If you like West Wing, & you live in Australia, then you have a problem. Commercial television doesn't know what to do with it. It was probably first bought as a job lot with something like Friends, or Sex in the City, languished unscreened until it started winning Emmy after Emmy, was then put on, probably 18 months after it first appeared in the U.S., at 9.30, 11.30, 10.30, 12.30, sometimes Monday, sometimes Wednesday, sometimes Thursday, sometimes Tuesday. You needed a higher degree in Quantum Mechanics or Chaos Theory to keep track of its programming. Cable TV, who are far less concerned with ratings, at least show it on a regular basis, start at the beginning of a series, & run it through at the same time on the same night. But they can't show it until it's been on free-to-air tv. So, I watch the reruns, & am still entranced by them.

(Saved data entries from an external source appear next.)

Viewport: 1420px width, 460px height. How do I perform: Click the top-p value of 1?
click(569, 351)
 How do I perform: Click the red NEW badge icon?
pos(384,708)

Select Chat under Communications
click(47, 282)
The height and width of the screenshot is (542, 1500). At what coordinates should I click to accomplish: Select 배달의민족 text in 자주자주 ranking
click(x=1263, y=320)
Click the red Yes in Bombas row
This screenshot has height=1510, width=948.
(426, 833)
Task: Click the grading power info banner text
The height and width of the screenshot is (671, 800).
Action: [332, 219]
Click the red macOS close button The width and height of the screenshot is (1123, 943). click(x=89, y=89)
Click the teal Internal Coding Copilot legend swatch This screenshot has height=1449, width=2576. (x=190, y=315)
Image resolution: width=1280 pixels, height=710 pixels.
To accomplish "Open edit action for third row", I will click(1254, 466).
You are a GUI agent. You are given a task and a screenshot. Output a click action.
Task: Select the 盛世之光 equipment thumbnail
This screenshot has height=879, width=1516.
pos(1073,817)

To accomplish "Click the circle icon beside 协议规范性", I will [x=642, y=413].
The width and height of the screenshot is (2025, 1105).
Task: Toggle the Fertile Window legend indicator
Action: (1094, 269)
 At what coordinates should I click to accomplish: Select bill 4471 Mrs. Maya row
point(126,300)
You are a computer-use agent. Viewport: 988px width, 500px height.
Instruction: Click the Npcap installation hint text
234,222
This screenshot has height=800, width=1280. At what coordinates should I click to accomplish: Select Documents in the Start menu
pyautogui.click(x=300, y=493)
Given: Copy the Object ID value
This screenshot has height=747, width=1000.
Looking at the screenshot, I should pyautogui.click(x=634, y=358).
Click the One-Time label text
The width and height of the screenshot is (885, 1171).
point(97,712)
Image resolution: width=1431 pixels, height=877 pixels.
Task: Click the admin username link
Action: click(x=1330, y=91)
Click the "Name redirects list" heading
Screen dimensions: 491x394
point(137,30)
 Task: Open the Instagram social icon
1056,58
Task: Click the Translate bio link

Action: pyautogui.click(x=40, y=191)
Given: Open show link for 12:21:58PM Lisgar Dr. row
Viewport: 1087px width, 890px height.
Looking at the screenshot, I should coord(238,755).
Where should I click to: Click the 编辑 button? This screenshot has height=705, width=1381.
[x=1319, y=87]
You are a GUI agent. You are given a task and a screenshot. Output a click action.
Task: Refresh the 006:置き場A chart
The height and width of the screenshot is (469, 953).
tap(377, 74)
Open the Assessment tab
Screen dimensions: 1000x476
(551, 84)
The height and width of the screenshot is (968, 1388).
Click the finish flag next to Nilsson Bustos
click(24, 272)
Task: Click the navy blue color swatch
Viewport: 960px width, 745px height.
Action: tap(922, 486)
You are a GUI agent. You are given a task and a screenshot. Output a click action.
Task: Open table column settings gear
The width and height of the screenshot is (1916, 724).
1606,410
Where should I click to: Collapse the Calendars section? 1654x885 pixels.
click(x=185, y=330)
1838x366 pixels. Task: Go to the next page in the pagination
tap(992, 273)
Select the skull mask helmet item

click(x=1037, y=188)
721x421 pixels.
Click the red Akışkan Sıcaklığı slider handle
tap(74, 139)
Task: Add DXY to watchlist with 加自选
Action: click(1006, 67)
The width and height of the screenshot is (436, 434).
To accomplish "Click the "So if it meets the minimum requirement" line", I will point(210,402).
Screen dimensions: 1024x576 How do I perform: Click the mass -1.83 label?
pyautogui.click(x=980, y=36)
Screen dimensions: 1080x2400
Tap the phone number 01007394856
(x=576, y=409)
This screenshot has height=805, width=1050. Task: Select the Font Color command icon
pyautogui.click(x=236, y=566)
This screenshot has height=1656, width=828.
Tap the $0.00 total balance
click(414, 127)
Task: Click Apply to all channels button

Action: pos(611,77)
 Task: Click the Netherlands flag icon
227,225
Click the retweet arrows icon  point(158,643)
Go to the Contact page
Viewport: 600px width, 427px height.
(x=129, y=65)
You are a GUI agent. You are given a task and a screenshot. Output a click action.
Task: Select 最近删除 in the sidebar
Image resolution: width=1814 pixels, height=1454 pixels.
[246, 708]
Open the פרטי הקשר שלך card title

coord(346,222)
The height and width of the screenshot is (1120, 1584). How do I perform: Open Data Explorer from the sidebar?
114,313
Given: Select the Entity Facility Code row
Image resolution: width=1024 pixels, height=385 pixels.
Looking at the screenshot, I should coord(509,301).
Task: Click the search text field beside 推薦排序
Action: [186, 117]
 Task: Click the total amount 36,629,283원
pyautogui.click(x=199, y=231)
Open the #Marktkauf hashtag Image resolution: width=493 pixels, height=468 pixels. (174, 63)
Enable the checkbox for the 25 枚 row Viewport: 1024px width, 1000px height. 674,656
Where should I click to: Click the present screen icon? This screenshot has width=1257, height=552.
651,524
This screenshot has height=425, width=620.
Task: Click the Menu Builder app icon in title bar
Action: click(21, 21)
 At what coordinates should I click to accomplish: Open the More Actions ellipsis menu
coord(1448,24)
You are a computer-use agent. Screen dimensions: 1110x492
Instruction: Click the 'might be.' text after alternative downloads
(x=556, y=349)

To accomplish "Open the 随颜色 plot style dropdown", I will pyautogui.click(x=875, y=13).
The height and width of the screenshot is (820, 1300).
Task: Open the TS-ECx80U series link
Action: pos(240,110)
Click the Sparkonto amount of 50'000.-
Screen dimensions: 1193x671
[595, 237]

The episode I taped was the final one of the season, where Martin Sheen's President Bartlett, having just admitted to the nation that he has MS, is deciding whether or not to run for a second term. It's an episode full of rain, of motorcades, of the National Cathedral, of tension, of hubris, of sadness, & finishes off with one of the best uses I have come across of music as something beyond soundtrack, Dire Straits "Brothers in Arms" underscoring & overarching the drama of the piece.

I agree wholeheartedly with Ron Silliman's conclusion to a recent post mourning the death of John Spencer who played one of the strongest parts in the show.
"Whether it continues or not, the first three seasons or thereabouts of West Wing will remain as good as any television drama has ever been."

3 comments:

Anonymous said...

i
could never
get into buffy

never
watched much
of it though

Unknown said...

The episode you taped, "Two Cathedrals," which includes Martin Sheen swearing at God in Latin in the National Cathedral ("shit god" is about the one phrase I could make out, but it's been 40 years since I last took Latin), is the single best show of any dramatic tv series ever filmed, bar none.

Geofhuth said...

Mark,

Yes, one of the greatest TV episodes ever, that episode of "The West Wing." I haven't watched a single episode since September 11, 2001--at which point the real world began to seem even more real than before--but this episode ends with one of the best and most cinematic sequences in television.

"Pennies for Heaven" is good in its own way, but give me "The Singing Detective" any day. That is a remarkably eerie and compelling "musical" mini-series. A masterpiece.